**Directions for this task**.
Beginning with the line where "997x561 pixels. How" appears, repeat every remaining line of the entries exactly, the last line included.
(Beginning of Material for this exercise)
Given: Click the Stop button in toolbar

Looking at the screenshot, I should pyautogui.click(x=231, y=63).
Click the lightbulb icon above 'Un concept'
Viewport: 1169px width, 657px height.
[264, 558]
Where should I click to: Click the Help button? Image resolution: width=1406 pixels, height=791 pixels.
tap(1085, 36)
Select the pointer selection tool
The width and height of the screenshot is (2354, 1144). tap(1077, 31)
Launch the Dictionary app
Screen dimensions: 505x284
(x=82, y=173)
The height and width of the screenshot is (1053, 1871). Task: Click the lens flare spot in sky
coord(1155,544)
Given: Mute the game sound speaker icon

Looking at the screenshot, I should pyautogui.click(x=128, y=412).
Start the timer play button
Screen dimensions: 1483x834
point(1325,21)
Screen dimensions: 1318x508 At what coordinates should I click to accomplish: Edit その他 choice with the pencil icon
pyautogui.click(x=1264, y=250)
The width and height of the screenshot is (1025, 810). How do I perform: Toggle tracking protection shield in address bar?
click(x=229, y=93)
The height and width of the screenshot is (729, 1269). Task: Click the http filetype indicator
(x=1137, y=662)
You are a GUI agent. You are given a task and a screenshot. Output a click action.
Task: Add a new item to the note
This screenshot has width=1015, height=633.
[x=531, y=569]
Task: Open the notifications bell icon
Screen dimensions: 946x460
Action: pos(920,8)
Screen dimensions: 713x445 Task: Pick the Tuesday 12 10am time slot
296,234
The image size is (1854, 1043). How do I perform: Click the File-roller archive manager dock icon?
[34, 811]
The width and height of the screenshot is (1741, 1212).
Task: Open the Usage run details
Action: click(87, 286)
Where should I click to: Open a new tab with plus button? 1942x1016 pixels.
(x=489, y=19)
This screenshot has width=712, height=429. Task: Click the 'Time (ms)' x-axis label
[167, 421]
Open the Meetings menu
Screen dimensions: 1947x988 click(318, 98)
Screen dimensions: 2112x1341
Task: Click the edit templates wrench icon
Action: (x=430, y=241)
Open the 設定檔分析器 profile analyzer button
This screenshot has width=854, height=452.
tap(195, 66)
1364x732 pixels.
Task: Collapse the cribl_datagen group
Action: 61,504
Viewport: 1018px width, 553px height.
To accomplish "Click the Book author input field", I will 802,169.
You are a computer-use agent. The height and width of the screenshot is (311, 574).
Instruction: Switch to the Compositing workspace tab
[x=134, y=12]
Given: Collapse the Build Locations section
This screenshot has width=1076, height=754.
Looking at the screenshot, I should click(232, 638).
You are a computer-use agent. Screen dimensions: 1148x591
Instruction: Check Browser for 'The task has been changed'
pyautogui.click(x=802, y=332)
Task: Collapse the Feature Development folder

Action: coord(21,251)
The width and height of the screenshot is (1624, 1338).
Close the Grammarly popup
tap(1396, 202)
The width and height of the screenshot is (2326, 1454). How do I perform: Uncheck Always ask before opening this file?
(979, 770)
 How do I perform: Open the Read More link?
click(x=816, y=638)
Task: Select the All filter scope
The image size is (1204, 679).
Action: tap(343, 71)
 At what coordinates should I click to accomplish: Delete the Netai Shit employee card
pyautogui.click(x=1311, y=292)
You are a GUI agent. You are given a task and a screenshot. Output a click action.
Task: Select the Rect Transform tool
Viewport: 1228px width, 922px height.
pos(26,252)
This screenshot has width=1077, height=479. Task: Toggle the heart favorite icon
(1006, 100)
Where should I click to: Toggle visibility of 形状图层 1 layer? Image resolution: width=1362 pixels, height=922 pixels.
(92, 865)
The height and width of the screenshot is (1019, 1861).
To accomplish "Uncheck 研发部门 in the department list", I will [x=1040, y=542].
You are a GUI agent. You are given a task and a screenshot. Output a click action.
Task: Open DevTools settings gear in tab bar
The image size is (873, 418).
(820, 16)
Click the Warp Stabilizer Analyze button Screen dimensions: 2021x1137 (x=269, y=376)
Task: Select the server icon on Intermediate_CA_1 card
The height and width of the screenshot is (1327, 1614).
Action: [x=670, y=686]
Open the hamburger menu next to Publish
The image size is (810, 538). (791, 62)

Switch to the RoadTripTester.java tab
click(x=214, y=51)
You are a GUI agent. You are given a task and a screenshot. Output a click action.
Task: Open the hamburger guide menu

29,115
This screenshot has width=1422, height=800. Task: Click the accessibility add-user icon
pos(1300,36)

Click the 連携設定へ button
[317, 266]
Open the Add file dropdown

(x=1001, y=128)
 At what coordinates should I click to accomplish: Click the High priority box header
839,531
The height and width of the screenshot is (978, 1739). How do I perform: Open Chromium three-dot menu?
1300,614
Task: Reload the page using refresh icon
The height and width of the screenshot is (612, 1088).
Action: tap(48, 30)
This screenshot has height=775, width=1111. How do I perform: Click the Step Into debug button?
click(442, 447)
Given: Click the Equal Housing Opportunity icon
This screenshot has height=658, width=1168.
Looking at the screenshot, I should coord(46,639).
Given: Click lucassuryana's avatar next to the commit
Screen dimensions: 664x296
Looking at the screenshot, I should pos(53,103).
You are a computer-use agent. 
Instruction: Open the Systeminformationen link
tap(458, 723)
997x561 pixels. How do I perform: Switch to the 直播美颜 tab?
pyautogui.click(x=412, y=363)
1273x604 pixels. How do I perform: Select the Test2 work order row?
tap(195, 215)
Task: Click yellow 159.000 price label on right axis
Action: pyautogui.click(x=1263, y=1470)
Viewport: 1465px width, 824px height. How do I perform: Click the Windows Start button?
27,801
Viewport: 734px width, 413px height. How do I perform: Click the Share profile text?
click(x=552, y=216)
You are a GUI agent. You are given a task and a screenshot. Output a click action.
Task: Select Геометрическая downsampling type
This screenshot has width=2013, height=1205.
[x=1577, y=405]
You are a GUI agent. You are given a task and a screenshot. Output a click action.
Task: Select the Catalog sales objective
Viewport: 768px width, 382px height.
(End of Material for this exercise)
**Task solution**.
997x561 pixels. How do I perform: Switch to the 直播美颜 tab?
pyautogui.click(x=412, y=363)
1273x604 pixels. How do I perform: Select the Test2 work order row?
tap(195, 215)
Task: Click yellow 159.000 price label on right axis
Action: pyautogui.click(x=1263, y=1470)
Viewport: 1465px width, 824px height. How do I perform: Click the Windows Start button?
27,801
Viewport: 734px width, 413px height. How do I perform: Click the Share profile text?
click(x=552, y=216)
You are a GUI agent. You are given a task and a screenshot. Output a click action.
Task: Select Геометрическая downsampling type
This screenshot has width=2013, height=1205.
[x=1577, y=405]
You are a GUI agent. You are given a task and a screenshot. Output a click action.
Task: Select the Catalog sales objective
Viewport: 768px width, 382px height.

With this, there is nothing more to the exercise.